==== Page text
Reputation: 27
I want to extract url information from ask . com
this is the tag
<p class="PartialSearchResults-item-url">maps.google.com </p>
This is the code, I tried but it's extracting junk info with it.
$p = HTML::TokeParser->new(\$rrs);
while ($p->get_tag("p")) {
my @link = $p->get_trimmed_text("/p");
foreach(@link) { print "$_\n"; }
open(OUT, ">>askurls.txt"); print OUT "@link\n"; close(OUT);
}
I only want domain urls, like maps.google.com
but it's extracting, Source , Images and all sorts of other p class info junk with it, filling askurls.txt with irrelevant information
Added:
askurls.txt filled with this information:
Videos
Change Settings
OK
Sites Google
Sites Google.com Br
Google
Cookie Policy
assistant.google.com
Meet your Google Assistant. Ask it questions. Tell it to do things. It's your own personal Google, always ready to help whenever you need it.
www.google.com/drive
Safely store and share your photos, videos, files and more in the cloud. Your first 15 GB of storage are free with a Google account.
========
_Given problem 1:_
From the listing, output the lines from the one containing "Task: Tap the red search magnifier button" through the end of the listing as a Markdown table with the columns Row and Line, skipping blank lines.
The forum thread and the listing come from separate, unrelated sources.
==== Records shown
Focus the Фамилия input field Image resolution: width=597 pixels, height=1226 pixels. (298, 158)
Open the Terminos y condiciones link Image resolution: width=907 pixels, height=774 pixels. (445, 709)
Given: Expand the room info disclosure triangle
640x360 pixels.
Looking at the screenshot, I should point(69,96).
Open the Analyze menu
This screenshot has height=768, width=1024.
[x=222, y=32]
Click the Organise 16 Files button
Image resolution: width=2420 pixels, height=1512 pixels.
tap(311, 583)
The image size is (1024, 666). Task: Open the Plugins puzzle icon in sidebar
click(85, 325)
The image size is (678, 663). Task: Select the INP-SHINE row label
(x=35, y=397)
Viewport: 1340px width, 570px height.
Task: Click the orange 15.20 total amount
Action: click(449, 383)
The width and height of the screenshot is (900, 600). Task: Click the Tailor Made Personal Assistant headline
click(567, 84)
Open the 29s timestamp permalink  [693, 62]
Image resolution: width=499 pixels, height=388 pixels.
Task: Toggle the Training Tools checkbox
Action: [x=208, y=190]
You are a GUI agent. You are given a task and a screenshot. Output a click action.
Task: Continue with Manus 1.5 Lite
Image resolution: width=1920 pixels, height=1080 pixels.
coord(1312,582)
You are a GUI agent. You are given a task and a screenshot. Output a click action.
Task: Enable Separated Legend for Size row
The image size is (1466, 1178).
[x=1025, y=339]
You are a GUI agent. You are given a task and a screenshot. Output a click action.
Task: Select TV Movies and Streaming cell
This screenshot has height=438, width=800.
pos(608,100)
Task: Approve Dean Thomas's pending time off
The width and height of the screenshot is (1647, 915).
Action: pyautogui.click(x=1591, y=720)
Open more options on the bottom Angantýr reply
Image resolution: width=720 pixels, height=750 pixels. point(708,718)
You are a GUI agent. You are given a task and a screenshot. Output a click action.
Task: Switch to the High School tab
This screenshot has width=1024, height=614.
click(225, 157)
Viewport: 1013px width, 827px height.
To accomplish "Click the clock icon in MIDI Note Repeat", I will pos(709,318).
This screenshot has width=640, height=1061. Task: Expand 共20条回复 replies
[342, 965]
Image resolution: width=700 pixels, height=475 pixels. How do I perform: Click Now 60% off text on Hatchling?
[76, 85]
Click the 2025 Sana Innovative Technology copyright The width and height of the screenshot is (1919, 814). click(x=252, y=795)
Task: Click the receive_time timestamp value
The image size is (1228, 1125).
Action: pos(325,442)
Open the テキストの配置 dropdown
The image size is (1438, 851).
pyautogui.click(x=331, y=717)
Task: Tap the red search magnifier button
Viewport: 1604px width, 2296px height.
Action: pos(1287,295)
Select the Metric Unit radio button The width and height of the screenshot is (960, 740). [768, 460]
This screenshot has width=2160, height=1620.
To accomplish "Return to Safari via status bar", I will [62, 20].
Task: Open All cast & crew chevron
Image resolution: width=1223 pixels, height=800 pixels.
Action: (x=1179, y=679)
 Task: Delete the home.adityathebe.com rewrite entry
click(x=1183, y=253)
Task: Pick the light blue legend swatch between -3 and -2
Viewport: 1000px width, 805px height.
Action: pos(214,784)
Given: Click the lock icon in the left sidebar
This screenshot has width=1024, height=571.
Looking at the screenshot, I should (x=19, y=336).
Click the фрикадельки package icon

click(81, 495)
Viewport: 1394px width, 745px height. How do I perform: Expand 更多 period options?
========
_Given problem 2:_
Copy the forum thread word for word from "Reputation: 27" to "info with it.".

_Written reply 1:_
| Row | Line |
|---|---|
| 1 | Task: Tap the red search magnifier button |
| 2 | Viewport: 1604px width, 2296px height. |
| 3 | Action: pos(1287,295) |
| 4 | Select the Metric Unit radio button The width and height of the screenshot is (960, 740). [768, 460] |
| 5 | This screenshot has width=2160, height=1620. |
| 6 | To accomplish "Return to Safari via status bar", I will [62, 20]. |
| 7 | Task: Open All cast & crew chevron |
| 8 | Image resolution: width=1223 pixels, height=800 pixels. |
| 9 | Action: (x=1179, y=679) |
| 10 |  Task: Delete the home.adityathebe.com rewrite entry |
| 11 | click(x=1183, y=253) |
| 12 | Task: Pick the light blue legend swatch between -3 and -2 |
| 13 | Viewport: 1000px width, 805px height. |
| 14 | Action: pos(214,784) |
| 15 | Given: Click the lock icon in the left sidebar |
| 16 | This screenshot has width=1024, height=571. |
| 17 | Looking at the screenshot, I should (x=19, y=336). |
| 18 | Click the фрикадельки package icon |
| 19 | click(81, 495) |
| 20 | Viewport: 1394px width, 745px height. How do I perform: Expand 更多 period options? |

_Written reply 2:_
Reputation: 27
I want to extract url information from ask . com
this is the tag
<p class="PartialSearchResults-item-url">maps.google.com </p>
This is the code, I tried but it's extracting junk info with it.